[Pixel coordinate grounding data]

+ + + + +

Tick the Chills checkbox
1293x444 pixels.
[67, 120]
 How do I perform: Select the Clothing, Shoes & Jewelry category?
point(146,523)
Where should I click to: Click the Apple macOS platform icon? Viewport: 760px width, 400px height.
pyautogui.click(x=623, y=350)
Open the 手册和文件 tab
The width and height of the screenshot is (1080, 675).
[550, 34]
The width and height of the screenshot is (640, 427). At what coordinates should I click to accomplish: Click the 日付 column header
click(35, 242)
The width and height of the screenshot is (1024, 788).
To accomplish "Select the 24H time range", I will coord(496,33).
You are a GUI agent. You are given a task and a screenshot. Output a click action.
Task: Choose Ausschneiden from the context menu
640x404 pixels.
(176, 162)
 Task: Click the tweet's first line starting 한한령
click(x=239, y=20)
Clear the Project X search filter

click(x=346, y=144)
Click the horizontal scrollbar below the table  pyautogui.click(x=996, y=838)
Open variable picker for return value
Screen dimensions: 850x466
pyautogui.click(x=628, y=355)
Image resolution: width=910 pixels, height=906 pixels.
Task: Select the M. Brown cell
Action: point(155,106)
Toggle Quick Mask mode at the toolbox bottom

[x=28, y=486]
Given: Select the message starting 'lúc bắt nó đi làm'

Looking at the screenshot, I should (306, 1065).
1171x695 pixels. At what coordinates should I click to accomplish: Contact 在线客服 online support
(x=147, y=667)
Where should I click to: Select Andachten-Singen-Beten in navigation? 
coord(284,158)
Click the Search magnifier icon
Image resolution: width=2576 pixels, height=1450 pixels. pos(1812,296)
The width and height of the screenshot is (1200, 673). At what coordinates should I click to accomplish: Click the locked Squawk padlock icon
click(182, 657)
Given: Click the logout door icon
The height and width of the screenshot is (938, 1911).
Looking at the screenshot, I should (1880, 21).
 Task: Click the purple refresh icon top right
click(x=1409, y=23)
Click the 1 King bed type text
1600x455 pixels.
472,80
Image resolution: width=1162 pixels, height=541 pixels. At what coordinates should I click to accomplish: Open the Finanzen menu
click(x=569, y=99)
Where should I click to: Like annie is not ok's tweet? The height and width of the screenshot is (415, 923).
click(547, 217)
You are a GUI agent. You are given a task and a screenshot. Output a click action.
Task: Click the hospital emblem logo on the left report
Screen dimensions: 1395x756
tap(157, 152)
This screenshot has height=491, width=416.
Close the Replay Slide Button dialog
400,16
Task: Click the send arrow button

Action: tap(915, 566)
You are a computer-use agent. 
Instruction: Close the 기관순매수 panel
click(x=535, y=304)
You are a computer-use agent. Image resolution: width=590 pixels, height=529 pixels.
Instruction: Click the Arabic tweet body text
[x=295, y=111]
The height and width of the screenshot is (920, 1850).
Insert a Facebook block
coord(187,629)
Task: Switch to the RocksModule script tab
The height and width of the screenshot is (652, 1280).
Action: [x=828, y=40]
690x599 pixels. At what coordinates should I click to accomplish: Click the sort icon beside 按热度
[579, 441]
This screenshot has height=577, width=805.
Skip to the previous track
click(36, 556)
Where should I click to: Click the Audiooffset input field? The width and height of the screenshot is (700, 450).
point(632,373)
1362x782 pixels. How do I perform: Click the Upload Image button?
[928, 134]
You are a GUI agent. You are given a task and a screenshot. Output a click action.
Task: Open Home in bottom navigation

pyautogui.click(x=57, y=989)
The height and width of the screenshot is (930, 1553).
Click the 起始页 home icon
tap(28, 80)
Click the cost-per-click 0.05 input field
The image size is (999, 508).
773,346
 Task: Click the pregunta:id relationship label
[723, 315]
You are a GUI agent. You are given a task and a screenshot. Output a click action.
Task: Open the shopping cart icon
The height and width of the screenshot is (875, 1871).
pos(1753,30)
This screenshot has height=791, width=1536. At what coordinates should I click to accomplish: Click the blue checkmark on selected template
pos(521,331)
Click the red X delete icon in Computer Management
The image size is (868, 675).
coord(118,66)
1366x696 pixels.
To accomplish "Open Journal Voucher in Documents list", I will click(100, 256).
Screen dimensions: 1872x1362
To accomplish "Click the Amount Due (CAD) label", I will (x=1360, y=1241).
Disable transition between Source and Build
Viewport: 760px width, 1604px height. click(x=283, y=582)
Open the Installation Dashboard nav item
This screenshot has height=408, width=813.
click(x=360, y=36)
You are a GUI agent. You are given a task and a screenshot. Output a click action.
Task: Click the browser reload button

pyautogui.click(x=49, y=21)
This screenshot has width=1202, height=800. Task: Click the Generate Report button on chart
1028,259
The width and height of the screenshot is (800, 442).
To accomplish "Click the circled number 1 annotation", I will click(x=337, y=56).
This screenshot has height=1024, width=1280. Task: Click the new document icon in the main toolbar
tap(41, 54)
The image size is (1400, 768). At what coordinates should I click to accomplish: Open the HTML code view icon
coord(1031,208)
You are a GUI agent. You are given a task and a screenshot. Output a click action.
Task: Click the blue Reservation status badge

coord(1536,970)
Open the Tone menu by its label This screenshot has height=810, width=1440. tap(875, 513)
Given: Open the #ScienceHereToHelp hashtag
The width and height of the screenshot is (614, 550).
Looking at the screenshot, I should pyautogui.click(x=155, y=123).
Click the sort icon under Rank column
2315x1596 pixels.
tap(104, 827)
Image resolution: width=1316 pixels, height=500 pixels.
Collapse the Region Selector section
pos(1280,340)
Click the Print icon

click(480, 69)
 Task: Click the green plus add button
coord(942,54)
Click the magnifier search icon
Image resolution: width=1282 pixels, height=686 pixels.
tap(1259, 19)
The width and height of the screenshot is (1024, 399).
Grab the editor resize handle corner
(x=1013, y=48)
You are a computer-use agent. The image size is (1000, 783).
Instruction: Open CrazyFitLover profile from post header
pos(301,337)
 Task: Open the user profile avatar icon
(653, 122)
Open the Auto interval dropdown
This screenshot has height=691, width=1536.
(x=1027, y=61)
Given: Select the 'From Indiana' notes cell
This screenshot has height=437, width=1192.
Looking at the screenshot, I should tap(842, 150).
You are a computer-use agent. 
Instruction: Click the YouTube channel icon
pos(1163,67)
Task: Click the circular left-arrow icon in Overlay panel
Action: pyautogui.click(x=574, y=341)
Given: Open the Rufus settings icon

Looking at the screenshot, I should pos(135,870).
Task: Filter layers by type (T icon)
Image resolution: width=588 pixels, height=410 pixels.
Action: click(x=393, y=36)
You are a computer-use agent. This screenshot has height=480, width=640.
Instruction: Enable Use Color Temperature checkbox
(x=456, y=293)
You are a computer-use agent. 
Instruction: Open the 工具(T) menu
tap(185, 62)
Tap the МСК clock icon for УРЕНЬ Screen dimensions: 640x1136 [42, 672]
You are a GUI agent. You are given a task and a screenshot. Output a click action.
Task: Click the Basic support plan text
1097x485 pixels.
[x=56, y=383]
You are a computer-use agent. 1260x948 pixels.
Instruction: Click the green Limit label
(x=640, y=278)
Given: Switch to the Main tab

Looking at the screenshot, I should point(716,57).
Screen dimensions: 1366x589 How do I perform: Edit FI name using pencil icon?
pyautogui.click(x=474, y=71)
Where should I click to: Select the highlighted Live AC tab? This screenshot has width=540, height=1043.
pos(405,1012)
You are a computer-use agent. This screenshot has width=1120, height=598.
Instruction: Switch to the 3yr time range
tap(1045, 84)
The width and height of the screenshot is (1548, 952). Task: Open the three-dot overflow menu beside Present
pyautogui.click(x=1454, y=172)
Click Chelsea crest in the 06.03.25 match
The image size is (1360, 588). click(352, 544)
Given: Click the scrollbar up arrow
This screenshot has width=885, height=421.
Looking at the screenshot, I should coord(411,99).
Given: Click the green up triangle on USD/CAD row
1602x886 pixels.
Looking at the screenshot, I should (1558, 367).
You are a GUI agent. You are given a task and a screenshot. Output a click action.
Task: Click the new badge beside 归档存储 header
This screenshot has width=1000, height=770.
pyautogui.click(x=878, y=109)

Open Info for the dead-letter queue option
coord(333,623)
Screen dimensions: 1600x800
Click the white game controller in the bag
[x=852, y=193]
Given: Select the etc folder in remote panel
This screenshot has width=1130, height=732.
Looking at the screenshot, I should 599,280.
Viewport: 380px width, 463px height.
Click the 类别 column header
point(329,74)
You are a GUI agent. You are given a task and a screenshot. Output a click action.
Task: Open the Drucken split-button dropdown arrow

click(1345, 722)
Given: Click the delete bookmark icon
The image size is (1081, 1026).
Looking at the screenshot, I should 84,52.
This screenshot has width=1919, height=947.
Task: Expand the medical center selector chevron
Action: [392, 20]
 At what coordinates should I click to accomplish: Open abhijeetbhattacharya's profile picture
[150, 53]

+ + + + +

▸ What to do
Return every line above in which the string "scrollbar" occurs.

▸ Written response
Click the horizontal scrollbar below the table  pyautogui.click(x=996, y=838)
Given: Click the scrollbar up arrow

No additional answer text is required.